══ TEXT ══
Giving Compass' Take:

• Dr. Armida Fernandez explains how SNEHA makes an impact on urban health in India through community-building efforts. 

• How can funders use learnings from SNEHA to design urban health solutions in other communities? 

• Learn about the dangers of noise pollution in cities


In 1989, Dr. Fernandez set up Asia’s first milk bank at Sion Hospital. She then went on to start SNEHA in the early 1990s with the aim to reduce maternal and neonatal mortality and gender-based violence. Routinely treating low-income families coming in with sick, premature infants, she wanted to develop sustainable interventions that would go beyond providing stopgap solutions.

What are some of the challenges you’ve seen that are unique to urban areas?

When we started SNEHA in 1999 urban health as an organised system was non-existent. Later, urban health got integrated into the National Health Mission, but things are still happening too slowly. The urban population is growing so fast, health systems need to keep up. The government has plans, they’ve allocated budgets, but translating missions into action is a long-drawn procedure.

What have been some major learnings from SNEHA?
═══
▶ [WORK INSTRUCTION 1]:
Return everything in the SNEHA text from "What are some" down to "learnings from SNEHA?", copied word for word.
▶ [WORK INSTRUCTION 2]:
Resume the SNEHA interview on urban health in India, starting after its last sentence.
The lines that come next are separate material and are not part of the SNEHA text.
══ RECORDS PROVIDED ══
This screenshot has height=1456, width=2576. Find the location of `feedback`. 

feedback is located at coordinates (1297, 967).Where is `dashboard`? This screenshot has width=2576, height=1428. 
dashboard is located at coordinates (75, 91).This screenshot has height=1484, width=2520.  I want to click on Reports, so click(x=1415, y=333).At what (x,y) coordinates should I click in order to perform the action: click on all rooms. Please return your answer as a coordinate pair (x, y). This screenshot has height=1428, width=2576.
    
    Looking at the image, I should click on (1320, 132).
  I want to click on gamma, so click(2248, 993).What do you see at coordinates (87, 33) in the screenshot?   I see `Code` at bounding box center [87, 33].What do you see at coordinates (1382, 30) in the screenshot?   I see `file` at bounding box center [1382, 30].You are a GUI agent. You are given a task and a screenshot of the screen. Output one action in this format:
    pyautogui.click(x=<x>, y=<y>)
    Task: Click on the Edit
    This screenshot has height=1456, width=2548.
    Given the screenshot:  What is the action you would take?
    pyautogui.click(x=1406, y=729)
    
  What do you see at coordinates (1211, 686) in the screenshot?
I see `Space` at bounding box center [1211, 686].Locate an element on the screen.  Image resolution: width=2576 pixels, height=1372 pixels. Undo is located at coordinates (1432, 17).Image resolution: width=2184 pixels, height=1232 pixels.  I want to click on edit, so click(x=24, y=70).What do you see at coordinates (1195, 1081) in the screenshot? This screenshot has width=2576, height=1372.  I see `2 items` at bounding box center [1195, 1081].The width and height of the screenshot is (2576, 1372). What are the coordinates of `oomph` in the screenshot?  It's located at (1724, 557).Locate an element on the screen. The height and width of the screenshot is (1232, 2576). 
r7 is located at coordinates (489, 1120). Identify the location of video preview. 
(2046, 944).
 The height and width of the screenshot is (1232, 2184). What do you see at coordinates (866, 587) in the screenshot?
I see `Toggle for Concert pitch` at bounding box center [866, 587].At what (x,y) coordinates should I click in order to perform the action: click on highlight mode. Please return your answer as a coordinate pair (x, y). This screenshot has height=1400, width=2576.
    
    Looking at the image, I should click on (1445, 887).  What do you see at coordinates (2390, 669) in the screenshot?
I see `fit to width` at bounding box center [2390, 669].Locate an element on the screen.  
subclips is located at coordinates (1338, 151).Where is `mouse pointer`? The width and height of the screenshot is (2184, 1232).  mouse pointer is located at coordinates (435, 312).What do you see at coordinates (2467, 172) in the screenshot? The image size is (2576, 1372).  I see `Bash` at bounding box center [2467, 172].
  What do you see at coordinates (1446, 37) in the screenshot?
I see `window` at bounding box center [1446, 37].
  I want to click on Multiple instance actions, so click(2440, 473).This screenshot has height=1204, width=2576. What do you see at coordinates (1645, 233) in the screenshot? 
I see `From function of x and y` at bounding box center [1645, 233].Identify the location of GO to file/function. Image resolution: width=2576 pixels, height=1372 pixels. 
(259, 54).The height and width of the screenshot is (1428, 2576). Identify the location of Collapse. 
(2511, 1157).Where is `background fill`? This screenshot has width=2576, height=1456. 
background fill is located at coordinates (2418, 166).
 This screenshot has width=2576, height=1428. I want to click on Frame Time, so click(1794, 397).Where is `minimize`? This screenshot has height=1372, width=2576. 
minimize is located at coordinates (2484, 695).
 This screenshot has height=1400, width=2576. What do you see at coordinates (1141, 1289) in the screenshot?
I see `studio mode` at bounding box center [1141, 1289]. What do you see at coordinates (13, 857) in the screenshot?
═══
▶ [ANSWER AREA 1]:
What are some of the challenges you’ve seen that are unique to urban areas?

When we started SNEHA in 1999 urban health as an organised system was non-existent. Later, urban health got integrated into the National Health Mission, but things are still happening too slowly. The urban population is growing so fast, health systems need to keep up. The government has plans, they’ve allocated budgets, but translating missions into action is a long-drawn procedure.

What have been some major learnings from SNEHA?

▶ [ANSWER AREA 2]:
  1. You have to work with both systems and communities if you want to impact the health of mothers and babies. From the beginning itself, we planned to ensure that this has been a continuous process, you can’t work with one and not the other.
  2. You need to put in the effort. For our projects in nutrition and maternal health, we had to go door to door, from house to house, individually working with mothers. This costs more, and requires a lot of people, but if you do it right, everybody gets taught much better, and the results are amazing.
  3. A life-cycle approach is necessary when we look at the health of women and children. Every phase of the mother’s life impacts the health and nutrition of her children, and the generation after that as well.
  4. You need to do your research in a scientific manner to assess the impact of your work, in order to take it to scale and impact policy. We learned that if you want to change policies, you need to put in the research first.